AUFGABENSTELLUNG A:
Bitte ordne die Datensätze im Abschnitt von der Zeile mit „Where should I click to: Click the Tex“ bis einschließlich der Zeile mit „Looking at the screenshot, I should coord(863,134).“ als CSV mit den zwei Spalten „eingabe“ und „ziel“ an, mit einer Zeile je Datensatz. Setze den Text jeweils in „eingabe“ und die Antwort in „ziel“, jedes Feld in Anführungszeichen und mit Leerzeichen statt Zeilenumbrüchen.

Kaiserin Elisabeth von Österreich-Ungarn
Mode-Kaiserin Sisi
Im Wasserschloss Unterwittelsbach findet mit "Kaiserin Elisabeth – Ode an die Mode" heuer eine neue Sonderausstellung statt. Und diese ist etwas ganz Besonderes. Die Kastellanin Brigitte Neumaier verrät, worauf sich Sisi-Fans freuen dürfen und was den Modegeschmack der Kaiserin ausmachte.
Wie wir Menschen befindet sich auch die Mode stets im Wandel. Sie ist dabei ein Abbild für die Kultur und Gesellschaft ihrer Zeit. Mode erzählt immer ein Stück Geschichte – aus den Trends vergangener Epochen können wir herauslesen, was unseren Ahnen wichtig – oder was notwendig – war.
So entstand der hohe Absatz an Männerschuhen ursprünglich für den sicheren Halt im Steigbügel beim Reiten. Der Reifrock galt als schön, denn in Zeiten von hoher Kindersterblichkeit vermittelte eine breite Hüftregion Fruchtbarkeit. Auch die Perücke, die der barocke Adel gerne trug, hat einen tiefgreifenden Hintergrund: Sie versteckte die kahlen Stellen, die durch den Haarausfall bei der verbreiteten Syphilis-Erkrankung entstanden. Beim Blick hinter die Entstehungsgeschichte ist der ernste Hintergrund der jeweiligen Modeerscheinung zu erkennen – die manch einer zuvor vielleicht belächelte.
"Ode an die Mode" im Schloss Unterwittelsbach
Mode vom Mittelalter bis zum Biedermeier lässt sich heuer im Wasserschloss Unterwittelsbach, im Volksmund als Sisi-Schloss bekannt, bewundern. Das Jagdschloss bei Aichach gehörte einst Herzog Max in Bayern, dem Vater der späteren Kaiserin von Österreich-Ungarn. 1999 erwarb die Stadt Aichach das Schloss, restaurierte es und eröffnete ein Sisi-Museum, das seither alljährlich eine Sonderausstellung zeigt – in diesem Jahr ist es die 25.

VORLIEGENDE DATEN:
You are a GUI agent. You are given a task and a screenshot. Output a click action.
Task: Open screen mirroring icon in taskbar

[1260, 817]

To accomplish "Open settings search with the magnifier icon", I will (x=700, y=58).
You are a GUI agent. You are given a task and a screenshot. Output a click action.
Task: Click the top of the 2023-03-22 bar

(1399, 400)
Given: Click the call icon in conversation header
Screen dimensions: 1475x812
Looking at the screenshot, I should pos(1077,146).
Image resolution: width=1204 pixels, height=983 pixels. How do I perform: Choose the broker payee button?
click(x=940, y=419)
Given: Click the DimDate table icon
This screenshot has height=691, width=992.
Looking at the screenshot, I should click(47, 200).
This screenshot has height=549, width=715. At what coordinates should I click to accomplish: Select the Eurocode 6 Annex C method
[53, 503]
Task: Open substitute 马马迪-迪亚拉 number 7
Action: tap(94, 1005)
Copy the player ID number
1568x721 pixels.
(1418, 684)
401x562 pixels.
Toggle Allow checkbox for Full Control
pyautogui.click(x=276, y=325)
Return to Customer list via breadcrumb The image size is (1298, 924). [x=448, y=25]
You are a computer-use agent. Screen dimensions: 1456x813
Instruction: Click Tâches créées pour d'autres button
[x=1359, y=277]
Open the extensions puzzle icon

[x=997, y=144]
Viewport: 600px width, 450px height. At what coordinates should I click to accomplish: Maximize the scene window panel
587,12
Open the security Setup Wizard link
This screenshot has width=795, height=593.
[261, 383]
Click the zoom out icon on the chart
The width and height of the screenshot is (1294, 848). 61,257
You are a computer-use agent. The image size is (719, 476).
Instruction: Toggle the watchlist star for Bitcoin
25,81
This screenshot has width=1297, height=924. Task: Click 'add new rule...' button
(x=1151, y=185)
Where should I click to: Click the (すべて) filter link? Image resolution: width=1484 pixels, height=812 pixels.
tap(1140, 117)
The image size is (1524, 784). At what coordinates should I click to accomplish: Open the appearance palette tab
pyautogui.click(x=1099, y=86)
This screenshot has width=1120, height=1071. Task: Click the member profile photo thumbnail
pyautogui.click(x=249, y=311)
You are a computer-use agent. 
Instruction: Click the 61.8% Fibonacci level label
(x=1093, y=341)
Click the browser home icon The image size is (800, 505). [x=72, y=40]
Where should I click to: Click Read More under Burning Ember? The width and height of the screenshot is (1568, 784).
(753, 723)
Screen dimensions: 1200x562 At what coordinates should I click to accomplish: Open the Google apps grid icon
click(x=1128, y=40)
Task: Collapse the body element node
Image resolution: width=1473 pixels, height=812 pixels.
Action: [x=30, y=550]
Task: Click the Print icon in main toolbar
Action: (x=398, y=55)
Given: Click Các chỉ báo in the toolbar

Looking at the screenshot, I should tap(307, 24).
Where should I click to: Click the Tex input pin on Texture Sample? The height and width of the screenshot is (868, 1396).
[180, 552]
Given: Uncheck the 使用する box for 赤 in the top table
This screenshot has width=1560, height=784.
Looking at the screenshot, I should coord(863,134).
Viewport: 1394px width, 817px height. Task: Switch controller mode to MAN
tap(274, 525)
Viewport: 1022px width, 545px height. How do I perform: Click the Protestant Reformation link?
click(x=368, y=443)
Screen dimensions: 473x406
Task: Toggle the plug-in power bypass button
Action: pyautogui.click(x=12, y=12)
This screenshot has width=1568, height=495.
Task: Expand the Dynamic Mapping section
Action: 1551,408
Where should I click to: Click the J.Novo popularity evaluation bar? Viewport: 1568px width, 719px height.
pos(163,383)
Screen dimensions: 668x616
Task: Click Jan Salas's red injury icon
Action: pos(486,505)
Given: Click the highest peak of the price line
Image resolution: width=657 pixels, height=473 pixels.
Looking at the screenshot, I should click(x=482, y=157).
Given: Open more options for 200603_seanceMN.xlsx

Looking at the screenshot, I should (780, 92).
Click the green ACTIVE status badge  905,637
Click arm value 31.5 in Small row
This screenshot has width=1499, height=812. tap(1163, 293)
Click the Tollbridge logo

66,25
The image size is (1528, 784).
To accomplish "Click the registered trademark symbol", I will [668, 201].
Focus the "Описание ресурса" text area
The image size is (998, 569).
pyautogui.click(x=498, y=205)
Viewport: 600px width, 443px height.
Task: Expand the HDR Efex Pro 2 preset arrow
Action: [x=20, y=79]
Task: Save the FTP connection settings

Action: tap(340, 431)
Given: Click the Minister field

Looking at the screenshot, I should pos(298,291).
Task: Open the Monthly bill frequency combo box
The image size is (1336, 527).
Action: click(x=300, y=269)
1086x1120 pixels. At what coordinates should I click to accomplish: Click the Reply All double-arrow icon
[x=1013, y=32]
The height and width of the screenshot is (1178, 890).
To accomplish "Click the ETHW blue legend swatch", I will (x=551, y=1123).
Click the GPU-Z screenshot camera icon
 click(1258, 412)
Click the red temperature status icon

AUFGABENSTELLUNG B:
Gib den Abschnitt des Textauszugs von „Kaiserin Elisabeth von“ bis einschließlich „der Kaiserin ausmachte.“ wieder und tausche dabei „Sonderausstellung“ gegen „Sonderschau“ aus.

MUSTERLÖSUNG A:
eingabe,ziel
"Where should I click to: Click the Tex input pin on Texture Sample? The height and width of the screenshot is (868, 1396).","[180, 552]"
"Given: Uncheck the 使用する box for 赤 in the top table This screenshot has width=1560, height=784.","Looking at the screenshot, I should coord(863,134)."

MUSTERLÖSUNG B:
Kaiserin Elisabeth von Österreich-Ungarn
Mode-Kaiserin Sisi
Im Wasserschloss Unterwittelsbach findet mit "Kaiserin Elisabeth – Ode an die Mode" heuer eine neue Sonderschau statt. Und diese ist etwas ganz Besonderes. Die Kastellanin Brigitte Neumaier verrät, worauf sich Sisi-Fans freuen dürfen und was den Modegeschmack der Kaiserin ausmachte.